This document describes the standards to which bitcode files must conform to be compatible with PNaCl. This will be a subset of the LLVM bitcode along with PNaCl-specific metadata. Here is a link to the LLVM bitcode reference: http://llvm.org/docs/LangRef.html.
NOTE: This document is a draft, and is subject to change while PNaCl remains under development.
File TypesPNaCl recognizes three kinds of bitcode files:
Object files (.po)
Object files represent application code which has not yet been linked together. These files may contain symbols which are declared, but not defined.
Shared object files (.pso)
Shared object files represent application code which is intended to be shared between multiple applications. Normally, shared object files are produced by a linker which adds additional metadata to the bitcode file (see PNaCl-specific Metadata for details).
Executable files (.pexe)
Executable files represent a complete application. They are produced by a linker which adds additional metadata to the bitcode file (see PNaCl-specific Metadata for details). Executables files should have no undefined symbols, except those which are defined in an explicit external library dependency.

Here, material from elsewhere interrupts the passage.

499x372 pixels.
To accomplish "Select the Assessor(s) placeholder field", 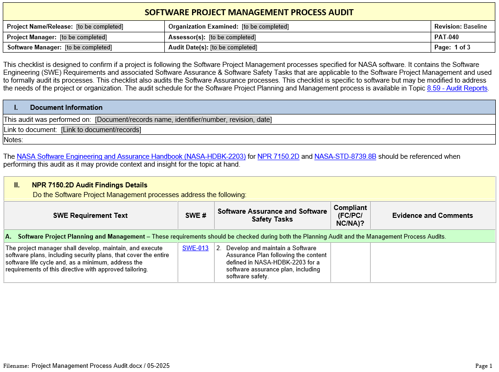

NOTE: The filename extension is not actually required, but they are useful as shorthand for each filetype. You may continue to use ".o" instead of ".po" in Makefiles for object files, even though they are bitcode.
Module Properties
Target Datalayout
Only fields that identify PNaCl as little endian and ILP32, are set for purposes of bitcode optimization.

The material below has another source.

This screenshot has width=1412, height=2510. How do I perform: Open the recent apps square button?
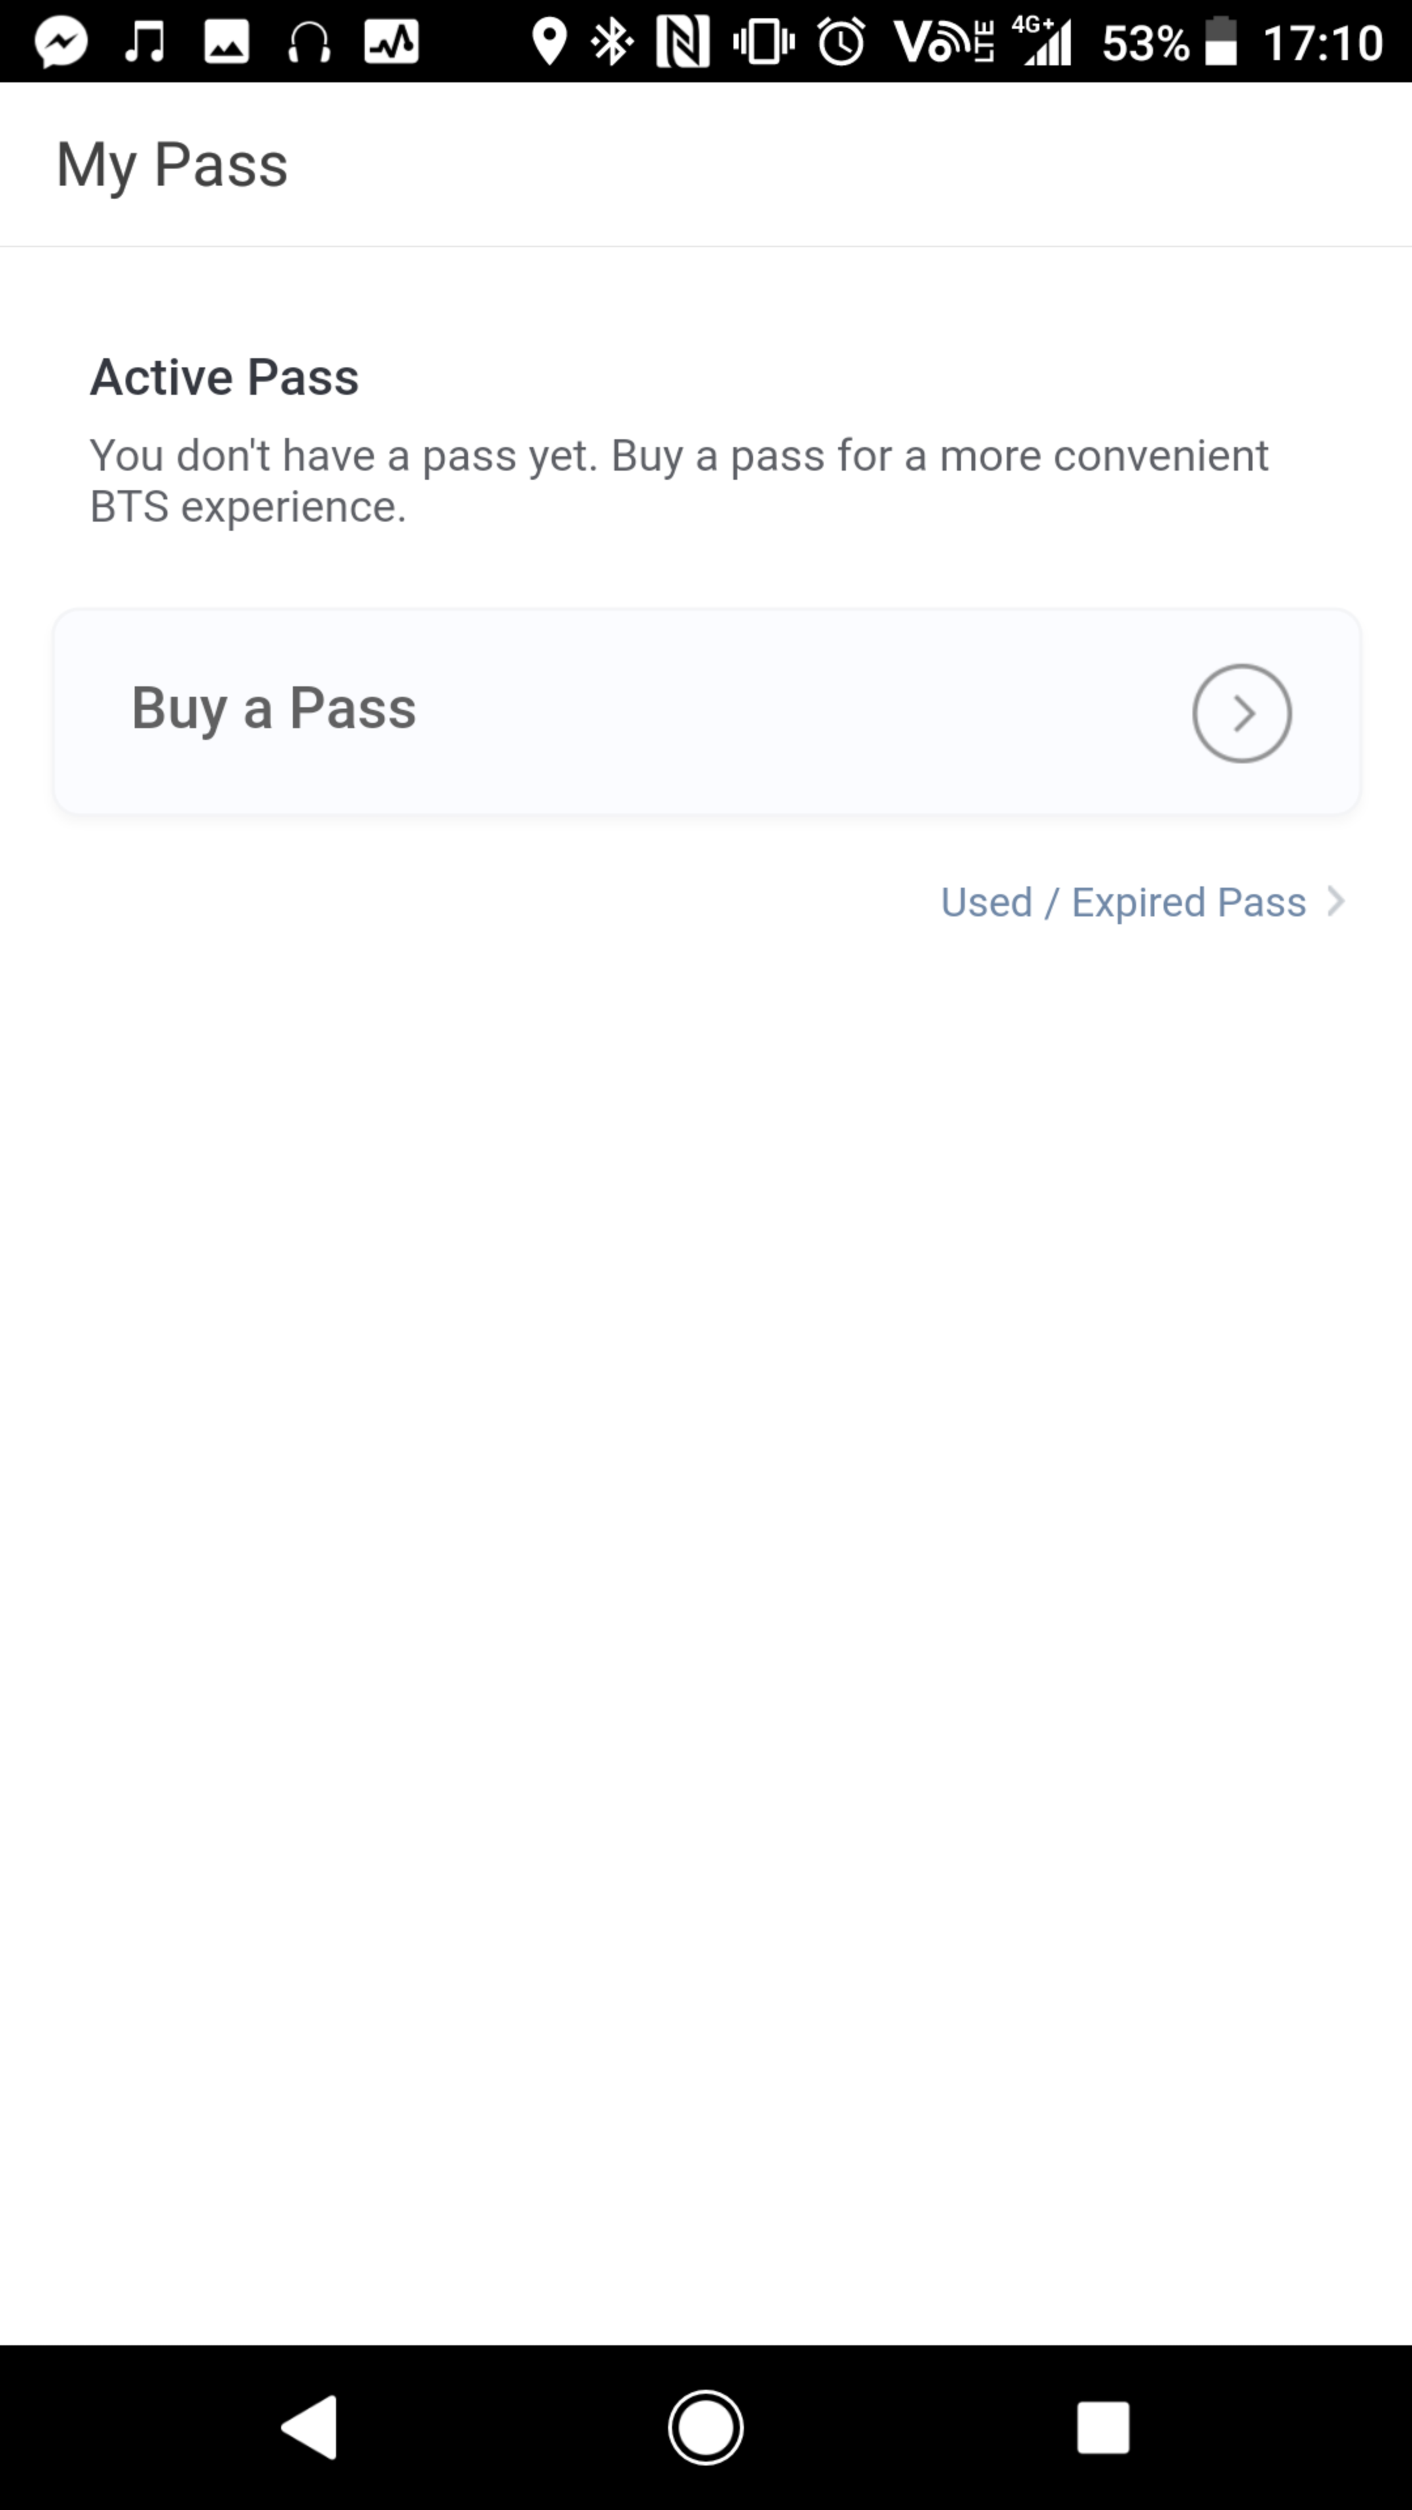coord(1102,2427)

target datalayout = "e-i1:8:8-i8:8:8-i16:16:16-i32:32:32-i64:64:64-f32:32:32-f64:64:64-p:32:32:32-v128:128:128"
Target Triple
target triple = "le32-unknown-nacl"
PNaCl-specific Metadata for Shared Linking (NOTE: not part of V1 ABI)
OutputFormat
object, shared, or executable. Stored using named metadata.
deplibs
List of library dependencies. Present for "shared" and "executable" files. Stored using existing field.
SOName
SOName of this library. Present only for "shared" files. Stored using named metadata.
Versioning
TODO: After this is implemented, document it.
Assembly
No assembly is permitted, including both module level and inline assembly.
Supported Intrinsic Variables, Instructions, and Functions
Bitcode may use any architecture-neutral LLVM intrinsics.
Compiler intrinsics llvm.used llvm.compiler.used TEST=any test (we use this for various things)
llvm.global_ctors llvm.global_dtors TEST=native_client/tests/toolchain/initfini* (indirectly)
Variable argument intrinsics (see below for more information) llvm.va_start llvm.va_end llvm.va_copy TEST=see any printf test, or native_client/tests/callingconv (indirectly)
LibC intrinsics
llvm.memcpy.* (TODO document alignment restrictions for memcpy, memmove, memset) llvm.memmove.* llvm.memset.* llvm.sqrt.* (This is only valid for numbers >= -0.0) llvm.powi.* llvm.sin.* llvm.cos.* llvm.pow.* llvm.exp.* llvm.log.* llvm.fma.* (can we really support this, or can we only support llvm.fmuladd.*?) llvm.fabs.* llvm.floor.* TEST=TODO -- partly covered by native_client/tests/math/float_math (indirectly)
Bit Manipulation Intrinsics
llvm.bswap.* llvm.ctpop.* llvm.ctlz.* llvm.cttz.* TEST=native_client/tests/toolchain/llvm_bitmanip_intrinsics.c
Arithmetic with Overflow Intrinsics llvm.sadd.with.overflow.* TEST=TODO
Specialized Arithmetic Intrinsics llvm.fmuladd.* (similar to llvm.fma.*, but does not guarantee a fused multiply add) TEST=TODO
Debugger Intrinsics Supported for transient bitcode files during development/debug sessions. The format is close to DWARF but may change, so it is not guaranteed to be supported. Run "pnacl-strip --strip-debug" before shipping any bitcode. TEST=TODO
Exception Handling Intrinsics llvm.eh.* TEST=tests/toolchain/eh_* (indirectly)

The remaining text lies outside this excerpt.